**Aim:** Give back each line of the material below unchanged, leaving out the pictures.

**Given information:**
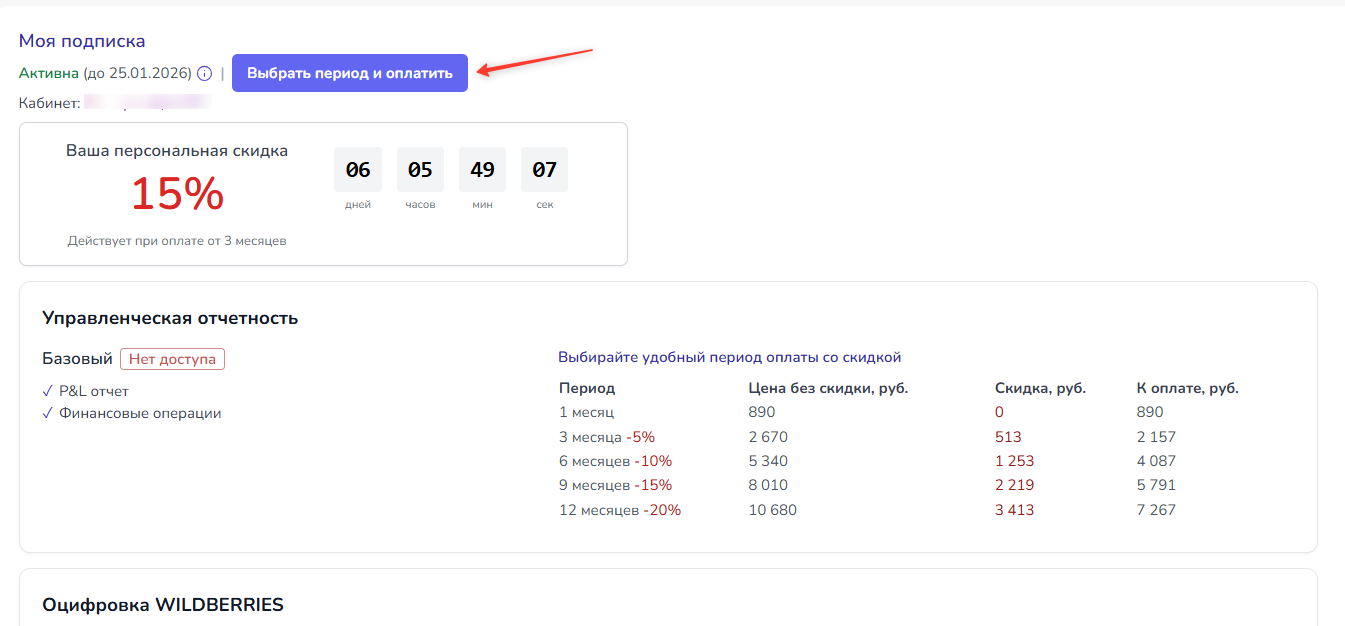Click the Нет доступа badge
Screen dimensions: 1345x626
(172, 359)
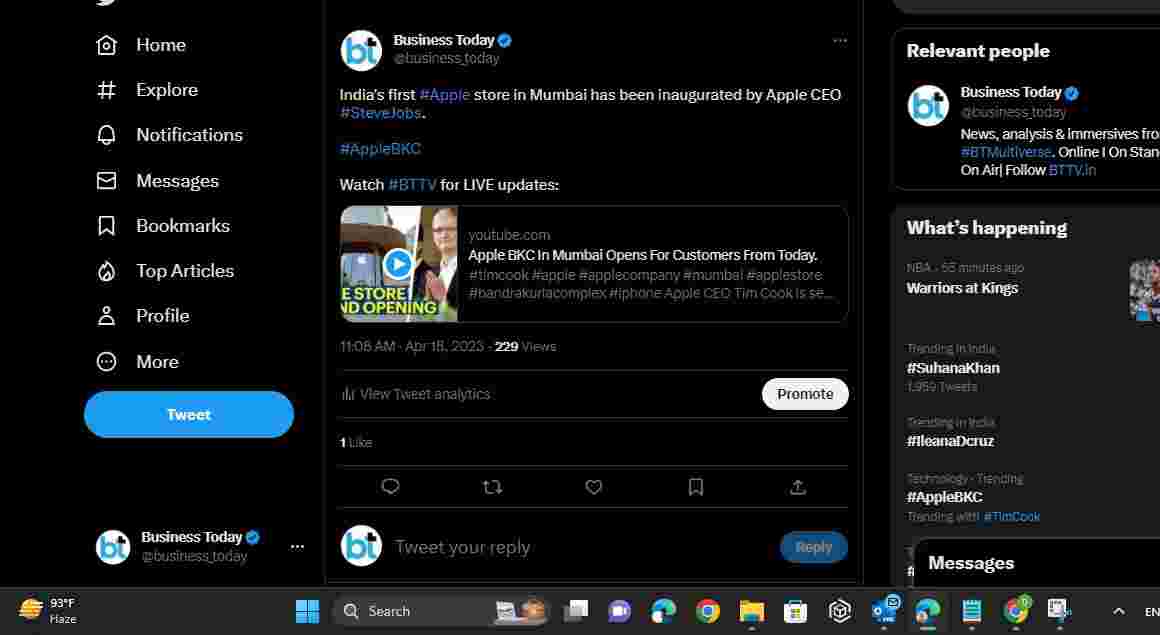Bookmark this tweet

(696, 487)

**Expected answer:**
Click the Нет доступа badge
Screen dimensions: 1345x626
(172, 359)
Bookmark this tweet

(696, 487)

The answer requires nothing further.